PL contra STF avança em reação à decisão de Gilmar Mendes
A CCJ da Câmara dos Deputados aprovou a redação final do projeto de lei que limita decisões monocráticas de ministros do Supremo Tribunal Federal (STF). O texto segue agora para o Senado Federal.
A votação, concluída na noite de ontem (04), ocorre em reação à decisão de Gilmar Mendes que restringiu monocraticamente as regras para o impeachment de integrantes da Corte.
O PL 3.640/23 já havia sido aprovado em caráter conclusivo em setembro, sem necessidade de passar pelo plenário da Câmara.
O partido Novo tentou barrar a tramitação, mas o recurso apresentado pela legenda foi rejeitado em 22 de outubro. O partido argumentou que o texto impede siglas pequenas de acionar o STF devido ao tamanho de suas bancadas.
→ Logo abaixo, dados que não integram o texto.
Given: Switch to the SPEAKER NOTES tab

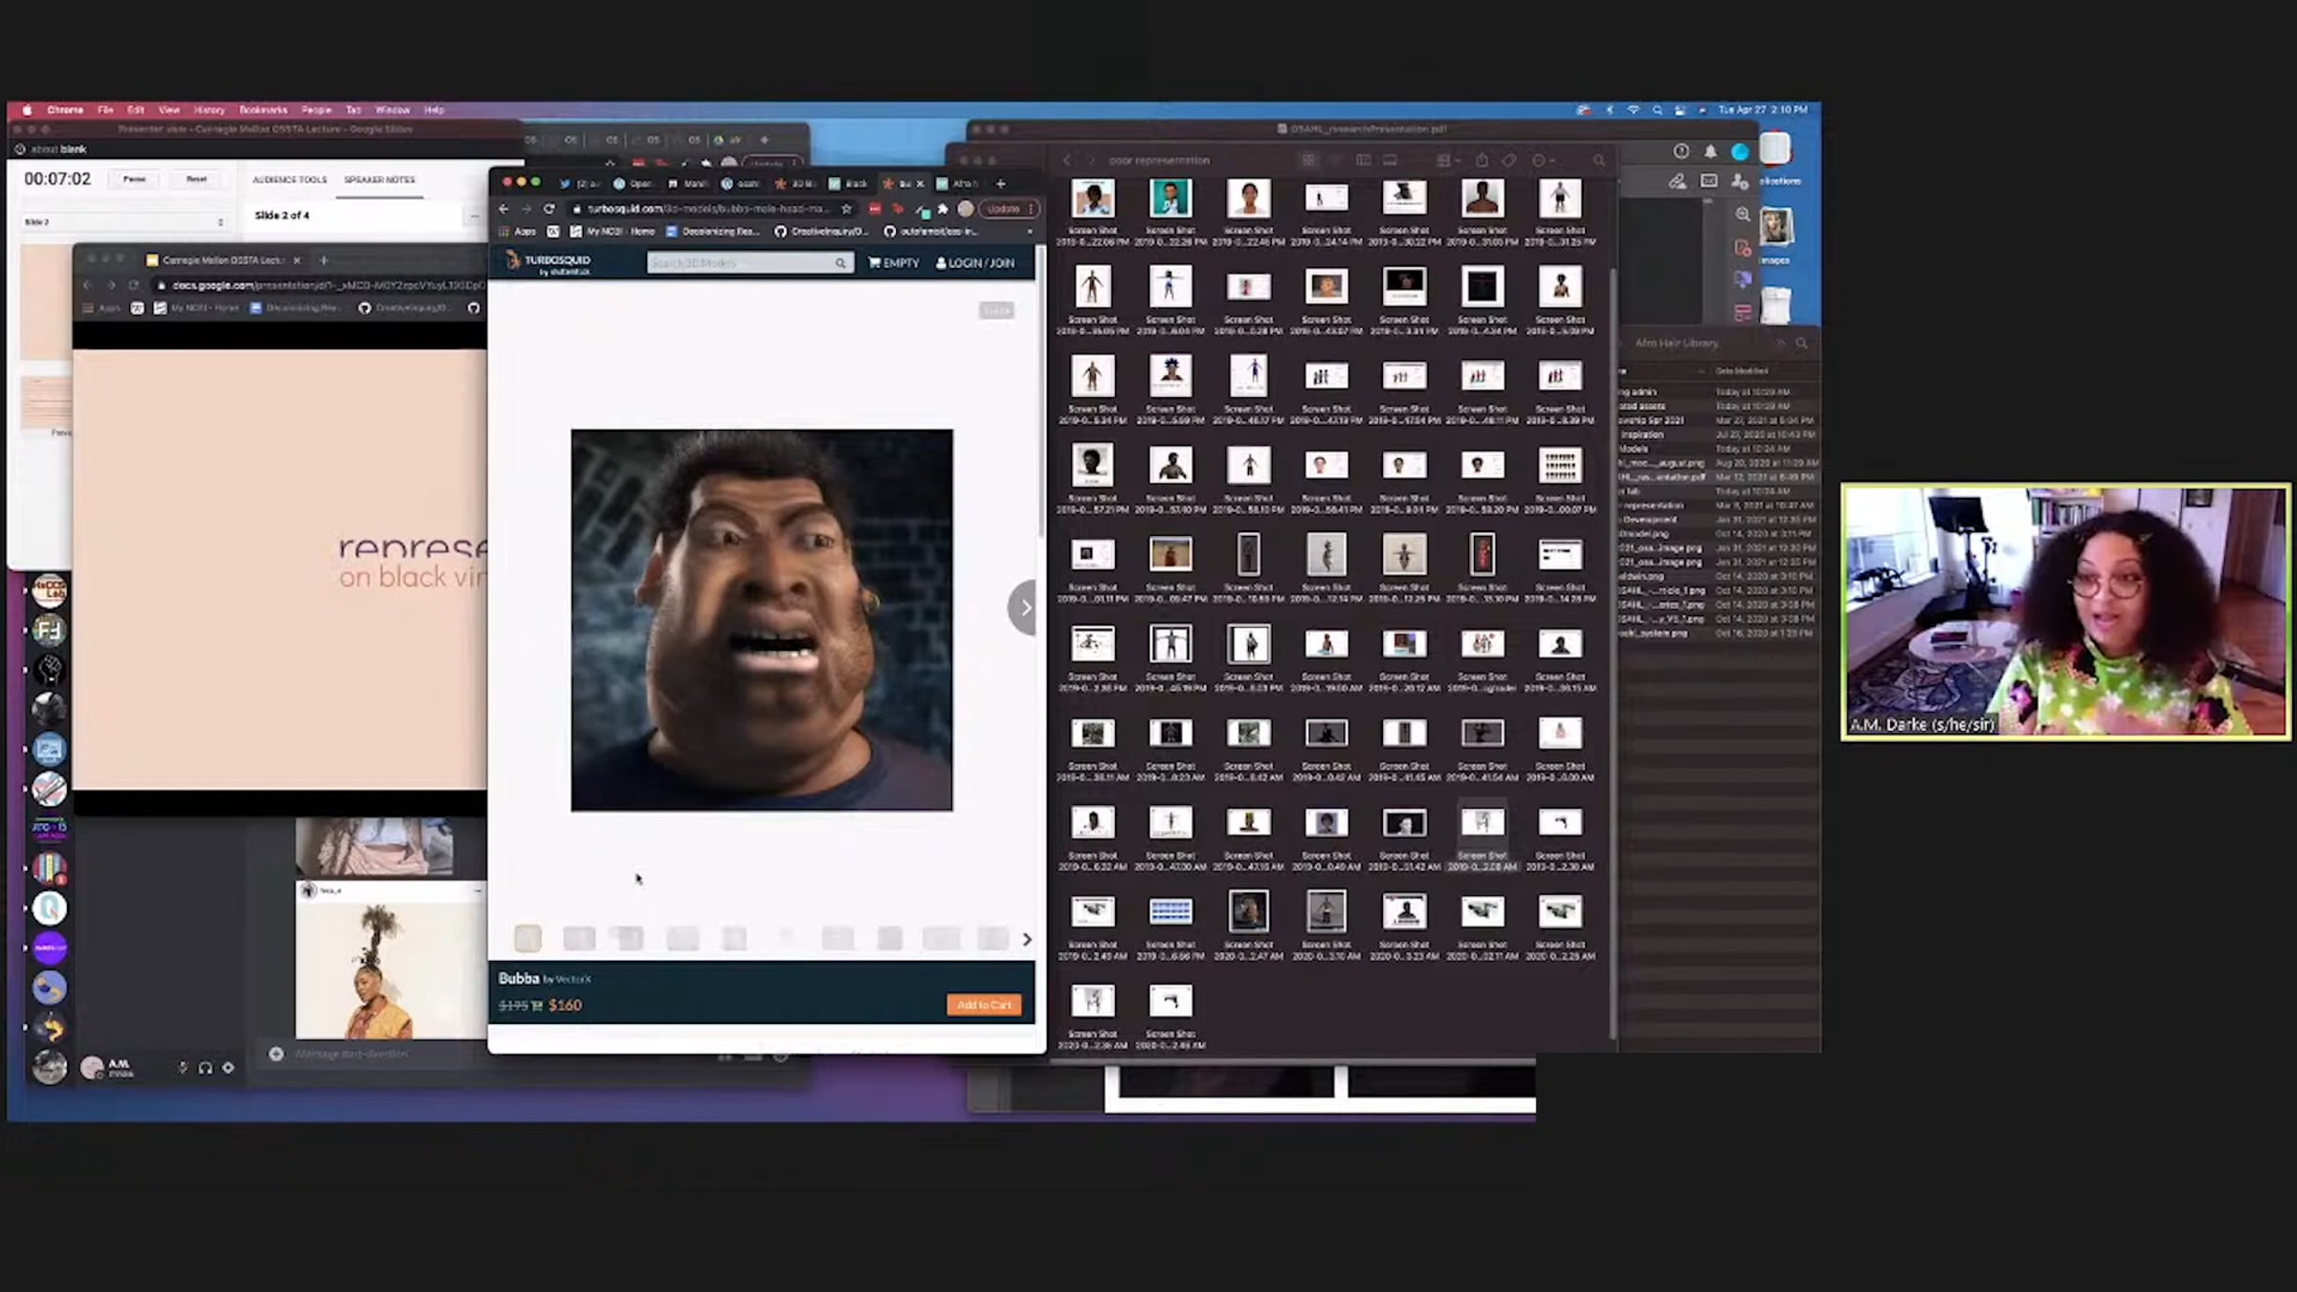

O substitutivo do relator Alex Manente (Cidadania-SP) voltou à comissão para ajustes e agora foi encaminhado ao Senado. O projeto determina que ministros “justifiquem decisões individuais” e submetam o ato ao plenário na sessão seguinte — caso contrário, a medida monocrática será anulada.
A liminar de Gilmar foi criticada por diversos parlamentares, e o presidente do Senado, Davi Alcolumbre (União Brasil-AP), afirmou ver a decisão com “preocupação”.
Deputados já apresentaram PECs para reverter o ato e restabelecer a premissa de que qualquer cidadão pode apresentar denúncia contra ministros do Supremo.